Global trade boils down to one thing: getting materials and products across borders and into customers’ hands.
BY CATHERINE DIAMOND
Trade: How does it affect BASF?
BASF has customers and partners in nearly every country on Earth. At any given moment, someone at BASF is engaged in a conversation about getting materials and products across borders and into customers’ hands. With nearly 380 production sites around the world, we as a company have the power to do that successfully. But it all relies on one thing: trade.

According to Business Roundtable, customers in 234 countries and territories buy goods from the United States. Those exports – which totaled $1.6 trillion in goods and $710.6 billion in services in 2014 – support 41 million jobs in the U.S. Jobs in industries that are reliant on trade, including the chemical industry, have grown three times faster than total employment in recent years.

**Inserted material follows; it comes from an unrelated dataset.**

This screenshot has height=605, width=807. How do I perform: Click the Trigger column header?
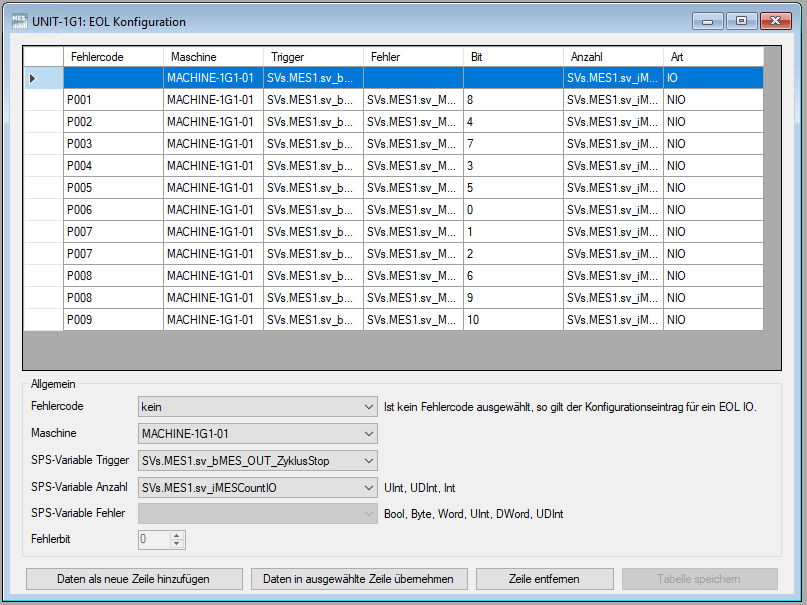tap(313, 57)
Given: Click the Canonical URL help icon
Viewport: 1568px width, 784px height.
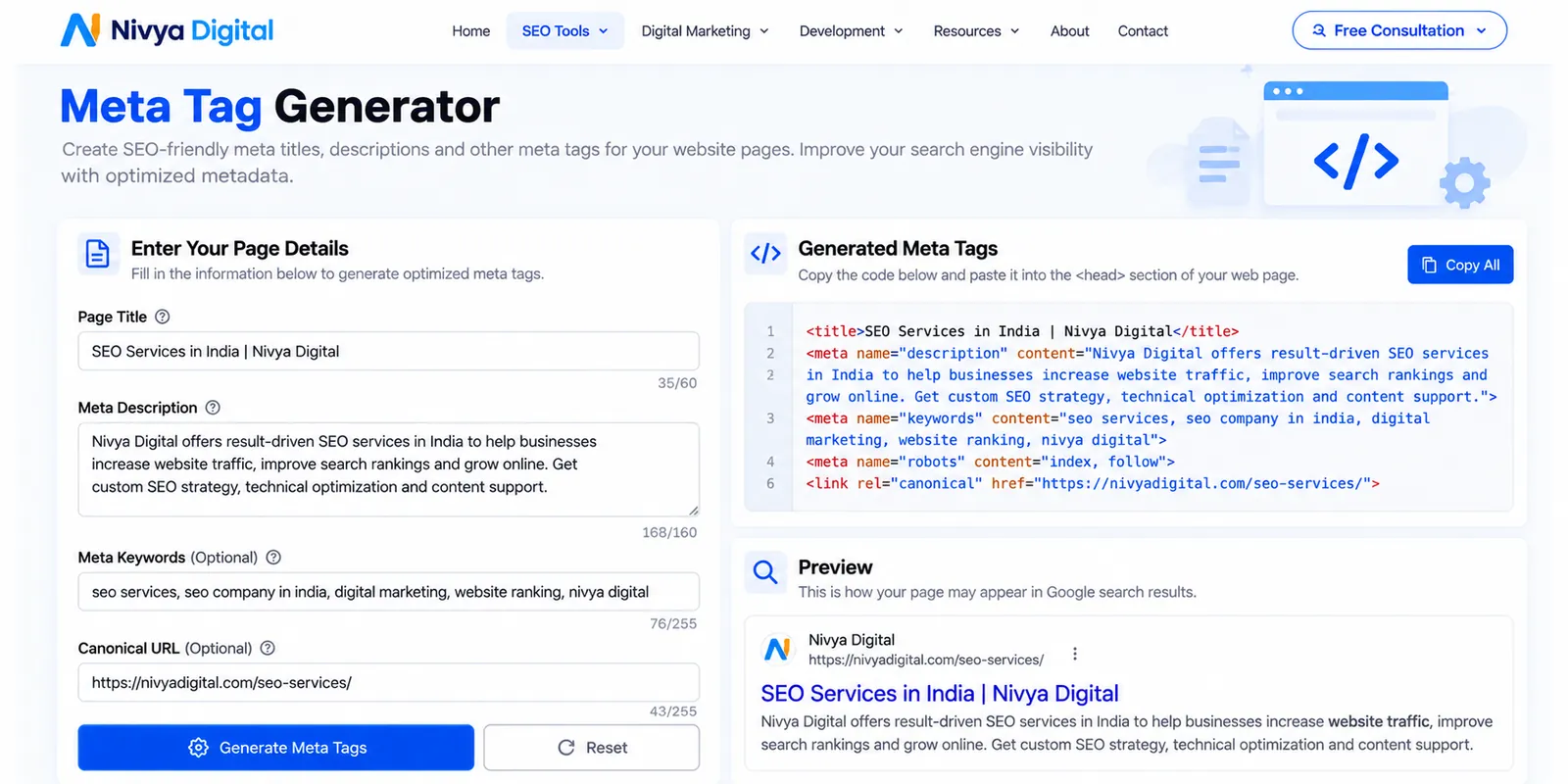Looking at the screenshot, I should 268,648.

The largest export markets for the U.S. are Canada and Mexico, which purchase more goods than the next 10 trading partners combined. To put that relationship into perspective: one-fifth of all goods manufactured in the U.S. are purchased by Canada or Mexico, and two million American jobs rely on purchases by those two countries alone. They are also the first and second largest markets for U.S. chemical exports. These powerful partnerships are the foundation of one of the U.S.’s most important trade arrangements: the North American Free Trade Agreement (NAFTA).

The American Chemistry Council (ACC) reported that since NAFTA was enacted in 1994, U.S. chemical exports to Canada and Mexico have grown from $13 billion to $44 billion in 2018. The report adds that they are projected to reach $59 billion by 2025. This growth represents more than just the relationship the U.S. has with these countries; it is a measure of just how many chemicals are produced here. Importantly, the ACC report also states that 46,000 chemical industry jobs now depend on chemicals trade with Canada and Mexico.

For a large, multinational corporation such as BASF, robust international trade is a cornerstone of not only current-day success, but continued advancement. To promote healthy trade agreements, BASF supports the following actions by the U.S. government.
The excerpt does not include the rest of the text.